━━━ Source data ━━━

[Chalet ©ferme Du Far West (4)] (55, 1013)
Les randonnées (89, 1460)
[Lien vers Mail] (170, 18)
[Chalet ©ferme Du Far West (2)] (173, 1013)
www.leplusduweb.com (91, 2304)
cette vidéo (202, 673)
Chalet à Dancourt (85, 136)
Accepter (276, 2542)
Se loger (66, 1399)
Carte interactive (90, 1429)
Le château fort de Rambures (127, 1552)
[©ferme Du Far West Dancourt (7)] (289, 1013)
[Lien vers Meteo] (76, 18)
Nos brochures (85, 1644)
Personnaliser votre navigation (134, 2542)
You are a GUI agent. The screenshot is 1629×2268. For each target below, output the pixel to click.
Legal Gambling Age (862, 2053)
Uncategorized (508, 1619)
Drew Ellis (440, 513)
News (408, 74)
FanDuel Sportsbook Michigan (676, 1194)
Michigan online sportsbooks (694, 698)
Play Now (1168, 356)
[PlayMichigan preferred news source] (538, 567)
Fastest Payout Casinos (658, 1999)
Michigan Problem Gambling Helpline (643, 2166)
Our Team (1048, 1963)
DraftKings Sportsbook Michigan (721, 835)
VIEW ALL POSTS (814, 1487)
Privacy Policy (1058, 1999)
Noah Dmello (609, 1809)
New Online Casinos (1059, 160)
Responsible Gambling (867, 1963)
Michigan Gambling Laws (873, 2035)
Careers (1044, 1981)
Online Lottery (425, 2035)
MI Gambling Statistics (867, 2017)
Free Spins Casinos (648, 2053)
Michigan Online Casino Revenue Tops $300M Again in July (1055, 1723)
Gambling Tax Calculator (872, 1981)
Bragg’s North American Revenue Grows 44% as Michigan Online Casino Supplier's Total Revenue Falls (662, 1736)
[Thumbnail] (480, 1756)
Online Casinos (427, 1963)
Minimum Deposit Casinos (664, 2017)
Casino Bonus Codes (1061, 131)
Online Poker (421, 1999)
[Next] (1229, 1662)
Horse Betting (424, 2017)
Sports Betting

━━━

The records above are to be transcribed exactly, with nothing left out.

[Chalet ©ferme Du Far West (4)] (55, 1013)
Les randonnées (89, 1460)
[Lien vers Mail] (170, 18)
[Chalet ©ferme Du Far West (2)] (173, 1013)
www.leplusduweb.com (91, 2304)
cette vidéo (202, 673)
Chalet à Dancourt (85, 136)
Accepter (276, 2542)
Se loger (66, 1399)
Carte interactive (90, 1429)
Le château fort de Rambures (127, 1552)
[©ferme Du Far West Dancourt (7)] (289, 1013)
[Lien vers Meteo] (76, 18)
Nos brochures (85, 1644)
Personnaliser votre navigation (134, 2542)
You are a GUI agent. The screenshot is 1629×2268. For each target below, output the pixel to click.
Legal Gambling Age (862, 2053)
Uncategorized (508, 1619)
Drew Ellis (440, 513)
News (408, 74)
FanDuel Sportsbook Michigan (676, 1194)
Michigan online sportsbooks (694, 698)
Play Now (1168, 356)
[PlayMichigan preferred news source] (538, 567)
Fastest Payout Casinos (658, 1999)
Michigan Problem Gambling Helpline (643, 2166)
Our Team (1048, 1963)
DraftKings Sportsbook Michigan (721, 835)
VIEW ALL POSTS (814, 1487)
Privacy Policy (1058, 1999)
Noah Dmello (609, 1809)
New Online Casinos (1059, 160)
Responsible Gambling (867, 1963)
Michigan Gambling Laws (873, 2035)
Careers (1044, 1981)
Online Lottery (425, 2035)
MI Gambling Statistics (867, 2017)
Free Spins Casinos (648, 2053)
Michigan Online Casino Revenue Tops $300M Again in July (1055, 1723)
Gambling Tax Calculator (872, 1981)
Bragg’s North American Revenue Grows 44% as Michigan Online Casino Supplier's Total Revenue Falls (662, 1736)
[Thumbnail] (480, 1756)
Online Casinos (427, 1963)
Minimum Deposit Casinos (664, 2017)
Casino Bonus Codes (1061, 131)
Online Poker (421, 1999)
[Next] (1229, 1662)
Horse Betting (424, 2017)
Sports Betting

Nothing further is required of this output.